Well, some of Huddleston’s claims are of course plausible and sensible. But “plausibility” and “sensibility” are hardly the criteria Huddleston uses to select what advice she will offer: “… recent studies have documented that care, appreciation and love boost the immune system and enhance the functioning of the heart … Since the heart creates a large electrical field of energy that influences every cell, this has a very positive effect on the entire body.” Methinks think Huddleston may be confusing human anatomy and physiology with the narrative structure of a WalMart paperback romance. So yes, here you find recommendations for intercessory prayer, blaming disease on negative emotions (i.e. blaming the victim for their own physical illness) reiki (“[w]ithout touching the body, practitioners use their hands to influence the field of energy that pulsates in and around the physical body. Physicists call this a force field;” I don’t think those are physicists, Peggy), various forms of energy healing, and acupuncture (which “makes even major surgery free of pain. For 5,000 years, acupuncture has also been used for the treatment and prevention of disease,” which is false but would anyways make it more recent practice than burning witches). It’s all about the powers of the New Age. Physical illnesses are really “trying to ‘talk’ to you, telling you that something is amiss. Your intuition knows what is out of balance and causing a health problem. Allow yourself to hear what it is.” Be like native Americans: “Lakota children could easily merge their beings with an eagle, soaring with it through the clouds.”

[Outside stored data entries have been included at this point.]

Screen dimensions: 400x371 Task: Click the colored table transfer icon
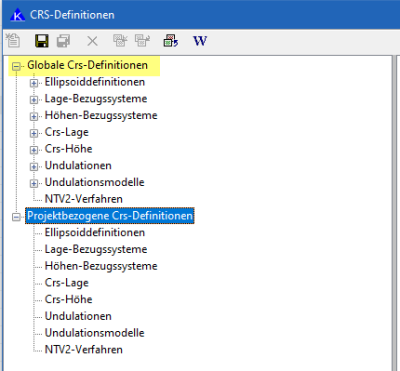tap(171, 40)
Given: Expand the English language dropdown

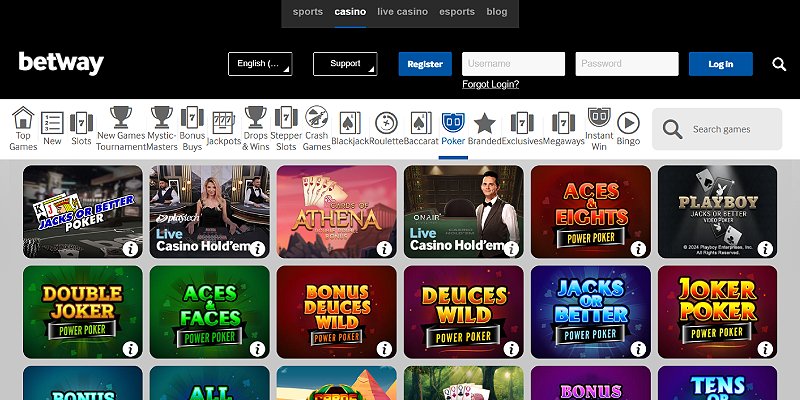Looking at the screenshot, I should [260, 64].
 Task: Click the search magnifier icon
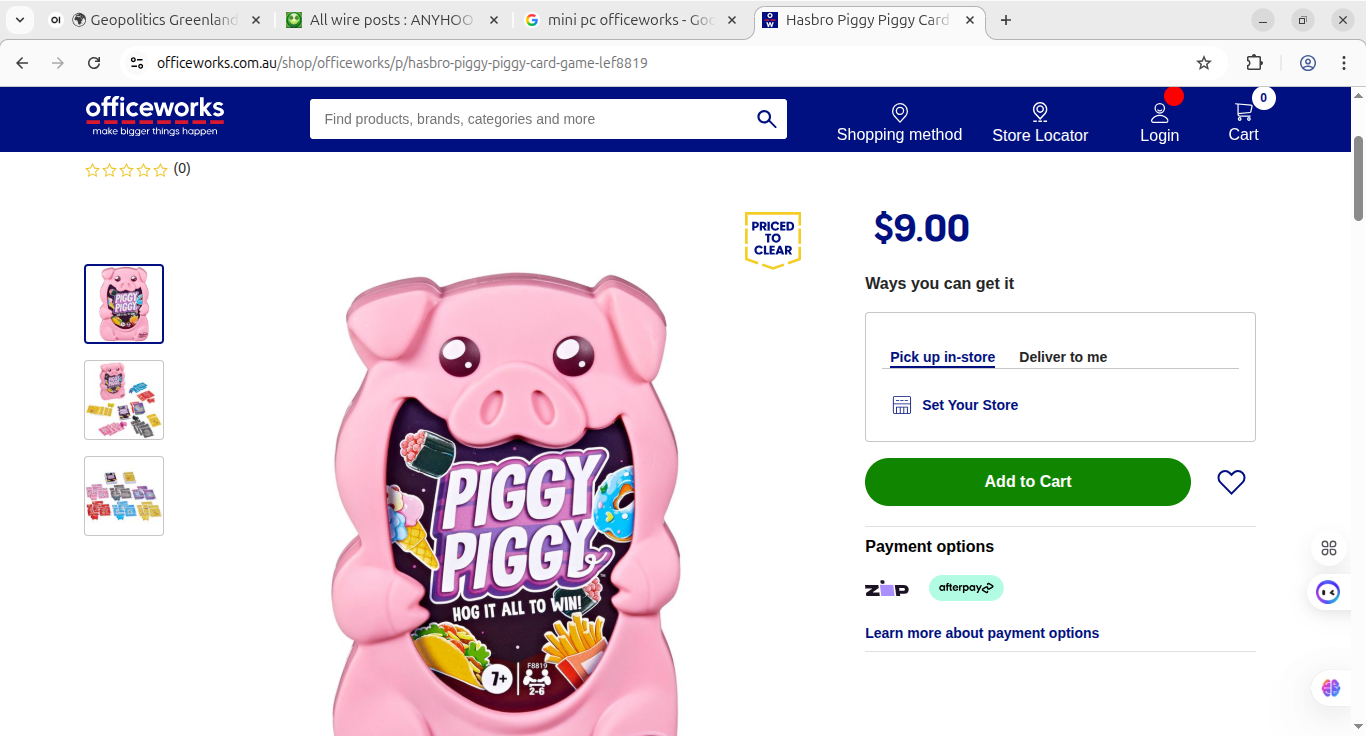tap(767, 119)
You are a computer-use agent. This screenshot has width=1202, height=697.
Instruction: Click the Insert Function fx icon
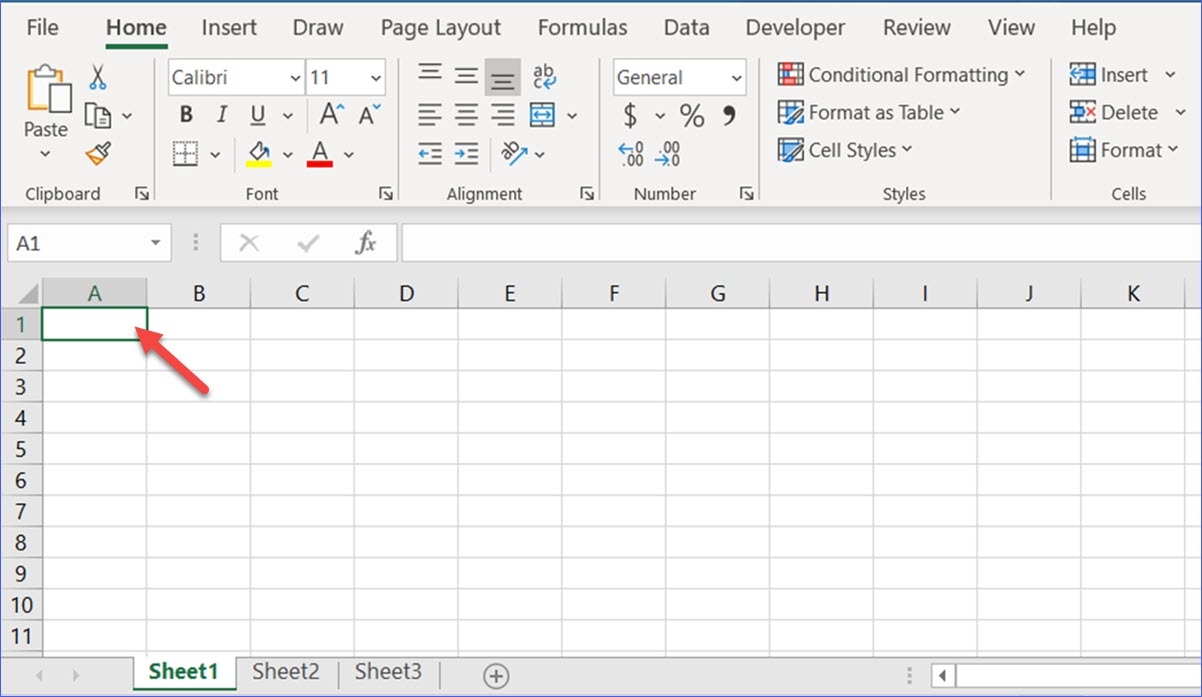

No seriously. Just think about the fact that “[y]ou’ll use less pain medication after surgery if your anesthesiologist says three Healing Statements to you during surgery.” The D&D rules say so, and yes – Peggy Huddleston is recommending that anesthesiologists try to cast healing spells. The point is of course that you are suppose to hearthese incantations while you are anesthesized. Though Huddleston admits that “there is ongoing scientific debate about how much an anesthetized patient can hear,” she brazenly concludes that “one point is clear: We never stop hearing.”
And though she claims that “[m]edical research documents the dramatic benefits” of her bullshit, she doesn’t really discuss that research in detail (she does offer some references, most of which are either unpublished or more than 40 years old, based on the principle that you select what seems to fit your hypothesis and avoid looking at the aggregate result of studies like the plague), focusing rather on trying to sell you a series of “Testimonials” DVDs from her website.
Diagnosis: Utter bullshit. But apparently Huddleston seems to have attracted quite a following and her business appears to be doing remarkably well. Which is pretty sad.
Much of this entry is based on an article by Kimball Attwood at sciencebasedmedicine.